European Parliament ignores fundamental rights concerns in vote on new powers for Europol

A large majority of MEPs have voted to approve a mandate for negotiations with the Council of the EU on expanding the powers of Europol, the EU policing agency, despite serious fundamental rights concerns with the proposals.


The vote (link to pdf) took place this morning with 538 MEPs voting in favour, 151 against, and 7 abstentions.

It concerned two reports that set out the Parliament's basis for negotiations with the Council on:

Civil society organisations, including Statewatch, have repeatedly raised a number of fundamental rights concerns with the proposals, which will significantly enhance the agency's powers.

In an open letter coordinated by European Digital Rights (pdf), sent to MEPs before the vote, 26 organisations called for:

  • Mechanisms to ensure that Europol’s powers are used in a proportionate way (prior authorisation, threshold of crime severity and judicial oversight): such mechanisms are critical to protect all EU citizens from the risk of violations of their right to privacy, but also to prevent mass surveillance and protect the rule of law;
  • Guarantee for defence rights: a key safeguard is the right for suspects and accused persons to obtain details about how the information was gathered, analysed and processed by Europol. This is right is not only necessary to ensure equality of arms, but also to prevent miscarriages of justice;
  • Robust oversight mechanisms: we welcome the new entities responsible for fundamental rights protection proposed by the Rapporteur and Shadow Rapporteurs, however we fear that the lack of guarantees of independence and the limited resources and powers of the new entities will make them unable to sufficiently exert scrutiny on Europol’s day-to-day work. In addition, the powers of scrutiny conferred upon the Joint Scrutiny Parliamentary Group (JSPG) remain ineffective.

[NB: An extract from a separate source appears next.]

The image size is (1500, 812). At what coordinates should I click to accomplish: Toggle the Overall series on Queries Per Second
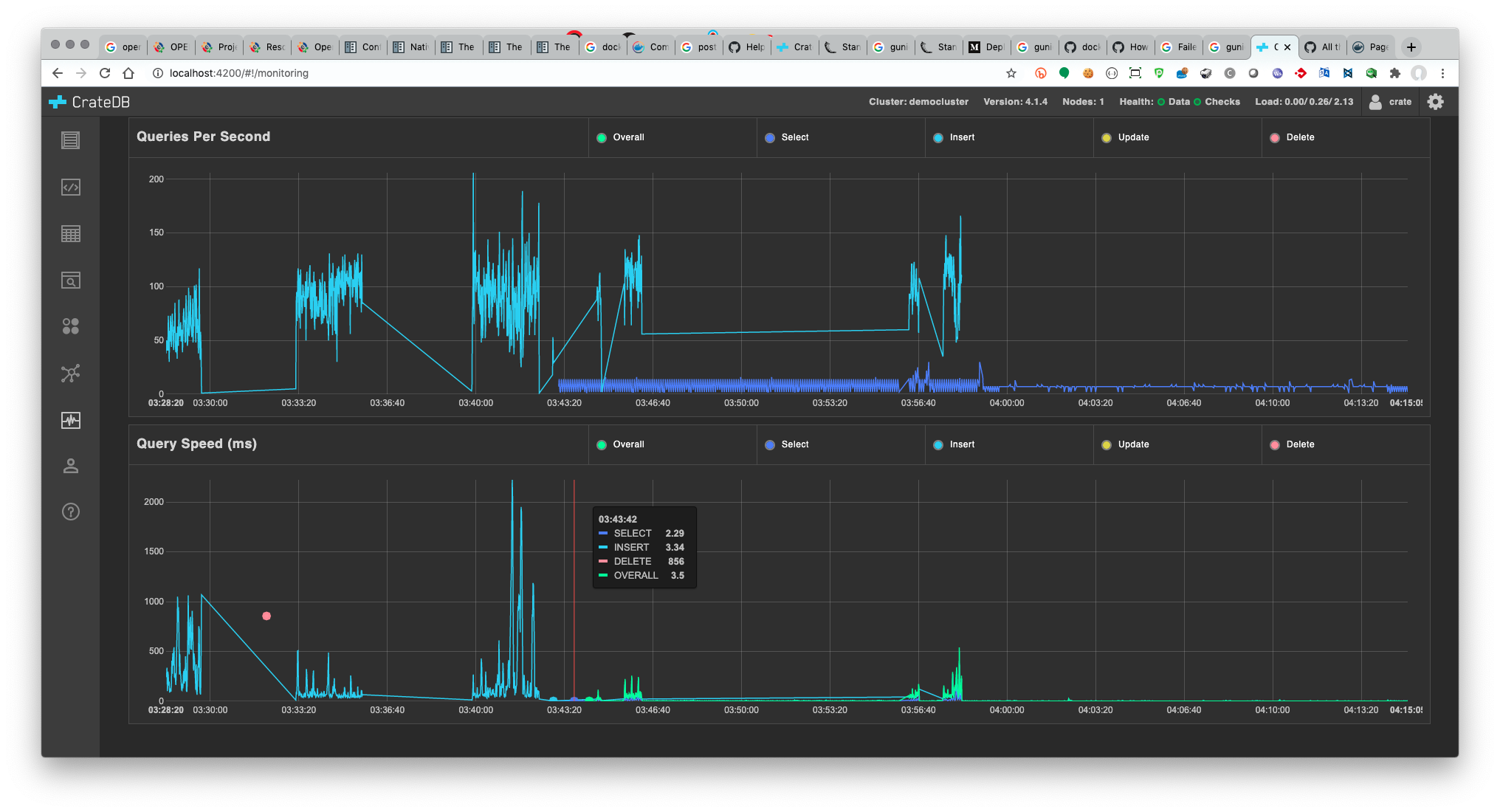click(x=622, y=137)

We urge the European Parliament to demand independent overisght over Europol’s activities before considering any further expansion of their operational powers.

The letter also noted that:

"...the draft report fails to recognise that the proposed mandate is in complete contradiction with the core elements of the European Parliament’s own initiative report on "Artificial Intelligence (AI) in criminal law" adopted two weeks ago, which rejected certain uses of AI-based technologies in criminal procedures and investigations."

The Parliament and Council will now enter into secret "trilogue" negotiations.